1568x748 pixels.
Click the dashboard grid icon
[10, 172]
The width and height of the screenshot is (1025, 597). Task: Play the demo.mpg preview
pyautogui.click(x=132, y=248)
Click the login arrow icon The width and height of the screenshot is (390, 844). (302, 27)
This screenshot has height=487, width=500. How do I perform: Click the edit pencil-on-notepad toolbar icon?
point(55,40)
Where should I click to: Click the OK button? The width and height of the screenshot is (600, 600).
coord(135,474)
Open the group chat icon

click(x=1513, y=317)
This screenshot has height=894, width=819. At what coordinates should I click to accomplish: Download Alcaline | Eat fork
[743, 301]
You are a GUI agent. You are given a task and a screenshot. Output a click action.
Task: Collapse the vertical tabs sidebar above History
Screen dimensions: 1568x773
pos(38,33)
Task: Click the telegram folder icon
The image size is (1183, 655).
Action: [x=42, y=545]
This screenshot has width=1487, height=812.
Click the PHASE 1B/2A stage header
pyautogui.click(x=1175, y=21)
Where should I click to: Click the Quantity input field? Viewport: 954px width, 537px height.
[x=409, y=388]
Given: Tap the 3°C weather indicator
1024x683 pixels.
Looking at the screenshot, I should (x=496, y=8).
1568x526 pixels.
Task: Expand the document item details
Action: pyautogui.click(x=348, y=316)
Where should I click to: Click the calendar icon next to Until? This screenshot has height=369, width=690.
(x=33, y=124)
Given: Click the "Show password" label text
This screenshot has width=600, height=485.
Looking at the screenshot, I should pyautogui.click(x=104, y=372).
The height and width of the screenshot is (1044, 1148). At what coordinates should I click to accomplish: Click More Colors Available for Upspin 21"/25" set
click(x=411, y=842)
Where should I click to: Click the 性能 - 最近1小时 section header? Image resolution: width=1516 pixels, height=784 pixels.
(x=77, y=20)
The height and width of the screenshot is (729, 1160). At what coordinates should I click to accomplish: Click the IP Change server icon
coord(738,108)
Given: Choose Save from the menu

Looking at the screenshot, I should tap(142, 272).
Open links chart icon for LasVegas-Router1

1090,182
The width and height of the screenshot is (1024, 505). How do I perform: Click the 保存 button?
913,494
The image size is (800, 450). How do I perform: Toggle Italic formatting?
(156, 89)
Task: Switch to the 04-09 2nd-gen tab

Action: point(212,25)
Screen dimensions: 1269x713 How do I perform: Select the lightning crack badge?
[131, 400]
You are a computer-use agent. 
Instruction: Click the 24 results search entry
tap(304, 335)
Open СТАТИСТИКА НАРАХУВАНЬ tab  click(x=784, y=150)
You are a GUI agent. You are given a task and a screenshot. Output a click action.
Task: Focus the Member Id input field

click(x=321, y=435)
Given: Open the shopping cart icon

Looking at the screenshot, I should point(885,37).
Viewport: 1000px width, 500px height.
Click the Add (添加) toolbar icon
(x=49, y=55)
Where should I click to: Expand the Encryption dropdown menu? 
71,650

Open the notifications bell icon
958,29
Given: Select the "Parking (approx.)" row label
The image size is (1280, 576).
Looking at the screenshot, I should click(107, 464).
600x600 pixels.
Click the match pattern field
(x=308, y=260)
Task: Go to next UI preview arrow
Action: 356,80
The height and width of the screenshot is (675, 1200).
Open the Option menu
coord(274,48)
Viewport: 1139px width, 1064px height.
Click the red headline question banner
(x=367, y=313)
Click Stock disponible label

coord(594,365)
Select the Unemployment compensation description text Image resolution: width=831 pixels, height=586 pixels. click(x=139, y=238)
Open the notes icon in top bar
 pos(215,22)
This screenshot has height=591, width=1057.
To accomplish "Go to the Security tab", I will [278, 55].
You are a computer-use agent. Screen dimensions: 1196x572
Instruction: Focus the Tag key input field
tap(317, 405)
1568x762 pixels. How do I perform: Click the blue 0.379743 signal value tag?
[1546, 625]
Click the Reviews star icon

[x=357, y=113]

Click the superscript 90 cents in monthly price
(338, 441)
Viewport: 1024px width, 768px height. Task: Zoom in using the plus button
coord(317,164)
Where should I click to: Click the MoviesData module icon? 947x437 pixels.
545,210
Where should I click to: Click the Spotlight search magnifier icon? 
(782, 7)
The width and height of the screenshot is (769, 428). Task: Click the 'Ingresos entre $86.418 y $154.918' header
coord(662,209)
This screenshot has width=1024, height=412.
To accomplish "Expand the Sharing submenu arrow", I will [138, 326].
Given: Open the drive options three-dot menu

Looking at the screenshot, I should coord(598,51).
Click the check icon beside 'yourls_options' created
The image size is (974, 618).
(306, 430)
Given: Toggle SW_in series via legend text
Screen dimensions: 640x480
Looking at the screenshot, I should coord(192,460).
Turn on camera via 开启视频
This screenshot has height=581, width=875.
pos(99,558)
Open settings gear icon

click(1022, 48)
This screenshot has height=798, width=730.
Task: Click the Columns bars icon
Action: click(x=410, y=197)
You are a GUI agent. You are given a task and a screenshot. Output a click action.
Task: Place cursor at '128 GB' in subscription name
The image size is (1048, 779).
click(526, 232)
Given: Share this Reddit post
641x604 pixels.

# # #

** EXERCISE DIRECTIONS **
State the number of lines holding the word "computer" in the listing. Add nothing else.

** FINAL ANSWER **
2